Canadian businesses looking for swift international recognition of their patents can celebrate this week. On Monday, the Canadian Intellectual Property Office entered into a global framework that will significantly reduce wait times for international patent approvals.
The new Global Patent Prosecution Highway improves on the individual PPH agreements of the past — replacing numerous bilateral agreements with a single, harmonized multilateral agreement.
Sean Alexander is a patent agent in the Vancouver office of Gowling Lafleur Henderson LLP. He notes, for those unfamiliar, that patent “prosecution” has nothing to do with criminal prosecution. “When you file a patent application and then argue with the patent office about whether it’s deserving of being granted, that’s called patent prosecution.”
The process typically lasts two to three years — a lengthy wait time that can be compounded if the applicant seeks prosecution in multiple jurisdictions. “Right now the process is very slow,” says Alexander. “You file your patent application. You request examination of the application, and then you can wait two, three years before you actually get an examination report from the patent office.”
What PPH agreements allow, then, is for an applicant to use patent approval in one jurisdiction in order to persuade a patent office in another jurisdiction with similar standards. “Canada, for example, will be persuaded by the U.S. finding that a patent claim is novel and inventive,” says Alexander.

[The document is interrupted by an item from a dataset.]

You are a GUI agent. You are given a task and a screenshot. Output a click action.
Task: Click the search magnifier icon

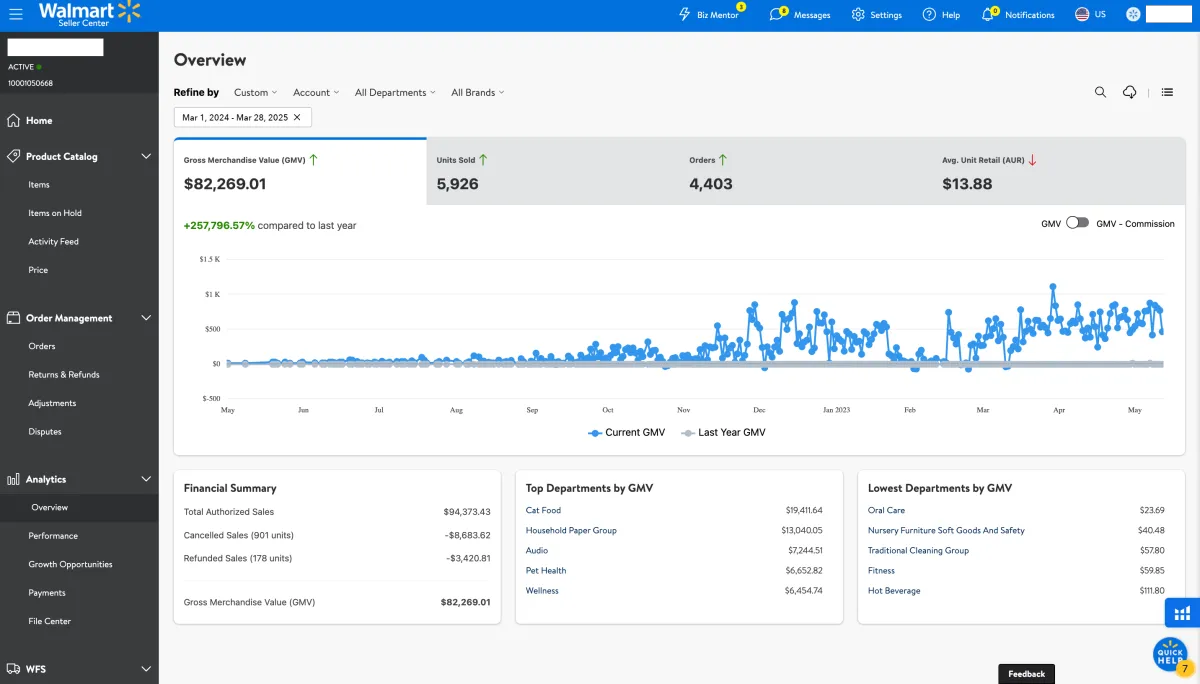1100,92
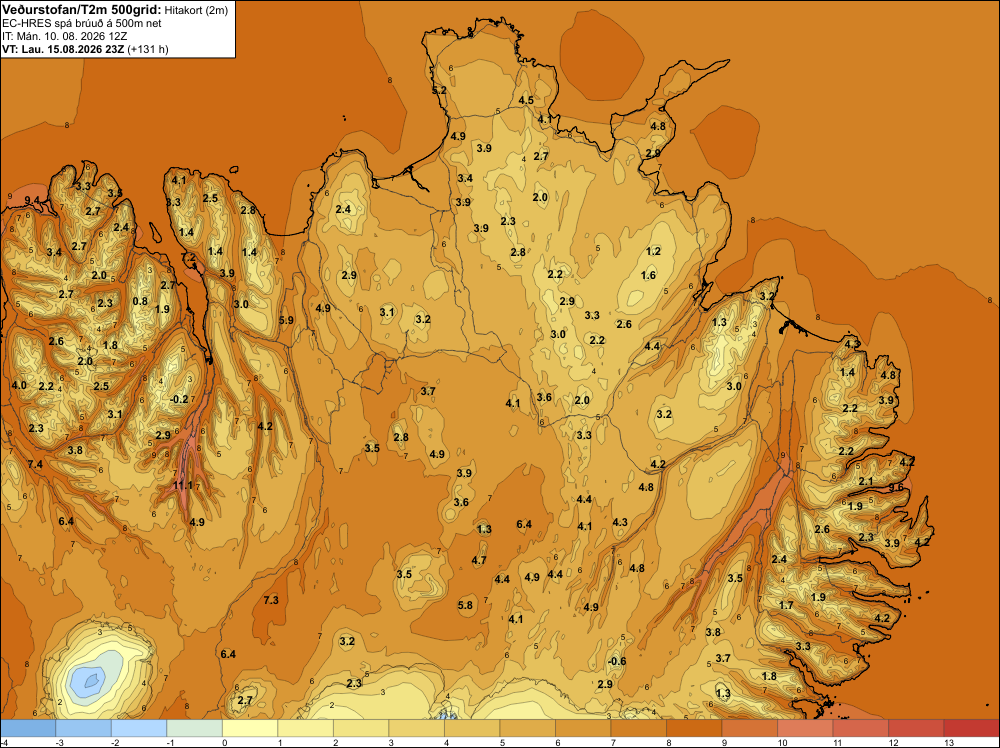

The effect is a greatly reduced prosecution time: “Instead of waiting a couple of years for the first action, you probably wait three to six months.”
The Global PPH program takes that concept one step further — allowing the applicant to persuade 15 other jurisdictions in a single application. (The Canadian Intellectual Property Office publishes a list of all PPH partners on its web site.)
“It’s going to be a benefit for a lot of companies applying for patents,” says Alexander, “because now instead of dealing with individual requirements, you’re just dealing with one single set of requirements.”